Provided data |
######
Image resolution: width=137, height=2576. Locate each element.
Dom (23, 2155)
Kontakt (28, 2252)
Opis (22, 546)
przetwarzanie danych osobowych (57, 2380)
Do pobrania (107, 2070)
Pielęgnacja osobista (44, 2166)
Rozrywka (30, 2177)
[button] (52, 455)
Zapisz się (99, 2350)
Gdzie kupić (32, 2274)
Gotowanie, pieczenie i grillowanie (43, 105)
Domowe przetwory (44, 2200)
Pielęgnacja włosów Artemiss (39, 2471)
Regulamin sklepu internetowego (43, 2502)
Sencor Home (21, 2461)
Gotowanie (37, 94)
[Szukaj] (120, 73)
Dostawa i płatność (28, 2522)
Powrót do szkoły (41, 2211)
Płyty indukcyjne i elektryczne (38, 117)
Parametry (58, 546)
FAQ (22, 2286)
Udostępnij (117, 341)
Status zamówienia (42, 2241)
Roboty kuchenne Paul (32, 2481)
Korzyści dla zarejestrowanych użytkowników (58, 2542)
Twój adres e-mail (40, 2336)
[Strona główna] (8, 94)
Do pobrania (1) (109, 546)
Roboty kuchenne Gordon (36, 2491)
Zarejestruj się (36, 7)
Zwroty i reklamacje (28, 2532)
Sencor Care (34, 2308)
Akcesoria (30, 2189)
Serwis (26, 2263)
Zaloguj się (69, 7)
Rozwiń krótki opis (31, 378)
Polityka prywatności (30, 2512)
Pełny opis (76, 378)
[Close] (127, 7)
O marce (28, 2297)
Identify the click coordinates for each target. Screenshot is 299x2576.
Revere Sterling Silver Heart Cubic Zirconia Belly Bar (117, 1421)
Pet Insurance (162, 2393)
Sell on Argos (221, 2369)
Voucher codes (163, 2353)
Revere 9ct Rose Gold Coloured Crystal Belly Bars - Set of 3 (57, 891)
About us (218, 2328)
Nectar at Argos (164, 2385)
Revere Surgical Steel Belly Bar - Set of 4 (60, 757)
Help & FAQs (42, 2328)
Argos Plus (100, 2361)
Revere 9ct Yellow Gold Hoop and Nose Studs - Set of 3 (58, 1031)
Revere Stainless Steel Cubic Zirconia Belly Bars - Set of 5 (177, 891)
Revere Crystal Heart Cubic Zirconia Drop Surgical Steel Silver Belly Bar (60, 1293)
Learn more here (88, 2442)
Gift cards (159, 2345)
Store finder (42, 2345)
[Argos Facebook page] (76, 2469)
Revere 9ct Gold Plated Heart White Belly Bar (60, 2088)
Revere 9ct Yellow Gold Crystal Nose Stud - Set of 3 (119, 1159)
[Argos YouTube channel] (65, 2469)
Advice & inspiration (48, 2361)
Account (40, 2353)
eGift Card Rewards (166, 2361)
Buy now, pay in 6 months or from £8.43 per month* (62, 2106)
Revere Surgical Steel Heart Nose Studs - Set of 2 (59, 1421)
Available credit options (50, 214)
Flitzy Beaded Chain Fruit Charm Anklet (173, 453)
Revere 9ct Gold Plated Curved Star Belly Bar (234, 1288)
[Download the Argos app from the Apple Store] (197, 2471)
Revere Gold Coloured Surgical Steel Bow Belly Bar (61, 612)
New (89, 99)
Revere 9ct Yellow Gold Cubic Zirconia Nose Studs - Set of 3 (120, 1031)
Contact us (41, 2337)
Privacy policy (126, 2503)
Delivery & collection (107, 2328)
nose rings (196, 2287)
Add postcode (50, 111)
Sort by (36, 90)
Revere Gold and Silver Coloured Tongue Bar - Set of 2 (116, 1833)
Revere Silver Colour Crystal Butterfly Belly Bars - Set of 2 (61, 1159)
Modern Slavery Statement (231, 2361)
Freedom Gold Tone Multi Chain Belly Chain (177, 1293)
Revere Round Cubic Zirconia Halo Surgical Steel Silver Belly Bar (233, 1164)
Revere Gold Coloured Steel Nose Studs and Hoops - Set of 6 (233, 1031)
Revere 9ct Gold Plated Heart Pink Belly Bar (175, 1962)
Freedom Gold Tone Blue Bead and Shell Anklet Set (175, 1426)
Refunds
######
Activity | Starting with the first line of the records, repeat every line up to and including the one containing "Buy now, pay", and nothing else.

Answer to the exercise |
Image resolution: width=137, height=2576. Locate each element.
Dom (23, 2155)
Kontakt (28, 2252)
Opis (22, 546)
przetwarzanie danych osobowych (57, 2380)
Do pobrania (107, 2070)
Pielęgnacja osobista (44, 2166)
Rozrywka (30, 2177)
[button] (52, 455)
Zapisz się (99, 2350)
Gdzie kupić (32, 2274)
Gotowanie, pieczenie i grillowanie (43, 105)
Domowe przetwory (44, 2200)
Pielęgnacja włosów Artemiss (39, 2471)
Regulamin sklepu internetowego (43, 2502)
Sencor Home (21, 2461)
Gotowanie (37, 94)
[Szukaj] (120, 73)
Dostawa i płatność (28, 2522)
Powrót do szkoły (41, 2211)
Płyty indukcyjne i elektryczne (38, 117)
Parametry (58, 546)
FAQ (22, 2286)
Udostępnij (117, 341)
Status zamówienia (42, 2241)
Roboty kuchenne Paul (32, 2481)
Korzyści dla zarejestrowanych użytkowników (58, 2542)
Twój adres e-mail (40, 2336)
[Strona główna] (8, 94)
Do pobrania (1) (109, 546)
Roboty kuchenne Gordon (36, 2491)
Zarejestruj się (36, 7)
Zwroty i reklamacje (28, 2532)
Sencor Care (34, 2308)
Akcesoria (30, 2189)
Serwis (26, 2263)
Zaloguj się (69, 7)
Rozwiń krótki opis (31, 378)
Polityka prywatności (30, 2512)
Pełny opis (76, 378)
[Close] (127, 7)
O marce (28, 2297)
Identify the click coordinates for each target. Screenshot is 299x2576.
Revere Sterling Silver Heart Cubic Zirconia Belly Bar (117, 1421)
Pet Insurance (162, 2393)
Sell on Argos (221, 2369)
Voucher codes (163, 2353)
Revere 9ct Rose Gold Coloured Crystal Belly Bars - Set of 3 (57, 891)
About us (218, 2328)
Nectar at Argos (164, 2385)
Revere Surgical Steel Belly Bar - Set of 4 (60, 757)
Help & FAQs (42, 2328)
Argos Plus (100, 2361)
Revere 9ct Yellow Gold Hoop and Nose Studs - Set of 3 (58, 1031)
Revere Stainless Steel Cubic Zirconia Belly Bars - Set of 5 (177, 891)
Revere Crystal Heart Cubic Zirconia Drop Surgical Steel Silver Belly Bar (60, 1293)
Learn more here (88, 2442)
Gift cards (159, 2345)
Store finder (42, 2345)
[Argos Facebook page] (76, 2469)
Revere 9ct Gold Plated Heart White Belly Bar (60, 2088)
Revere 9ct Yellow Gold Crystal Nose Stud - Set of 3 (119, 1159)
[Argos YouTube channel] (65, 2469)
Advice & inspiration (48, 2361)
Account (40, 2353)
eGift Card Rewards (166, 2361)
Buy now, pay in 6 months or from £8.43 per month* (62, 2106)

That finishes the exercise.